== Dataset content ==
- Opening Delimiter -

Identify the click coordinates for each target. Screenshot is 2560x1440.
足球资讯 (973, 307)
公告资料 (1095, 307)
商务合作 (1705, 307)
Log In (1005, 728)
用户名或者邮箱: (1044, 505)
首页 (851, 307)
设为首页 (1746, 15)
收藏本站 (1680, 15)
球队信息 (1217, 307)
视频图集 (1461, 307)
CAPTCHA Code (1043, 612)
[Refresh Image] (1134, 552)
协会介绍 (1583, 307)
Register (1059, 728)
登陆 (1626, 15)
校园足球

- Closing Delimiter -

== What you have to do ==
Repeat all the records without altering a single word.

== Response box ==
Identify the click coordinates for each target. Screenshot is 2560x1440.
足球资讯 (973, 307)
公告资料 (1095, 307)
商务合作 (1705, 307)
Log In (1005, 728)
用户名或者邮箱: (1044, 505)
首页 (851, 307)
设为首页 (1746, 15)
收藏本站 (1680, 15)
球队信息 (1217, 307)
视频图集 (1461, 307)
CAPTCHA Code (1043, 612)
[Refresh Image] (1134, 552)
协会介绍 (1583, 307)
Register (1059, 728)
登陆 (1626, 15)
校园足球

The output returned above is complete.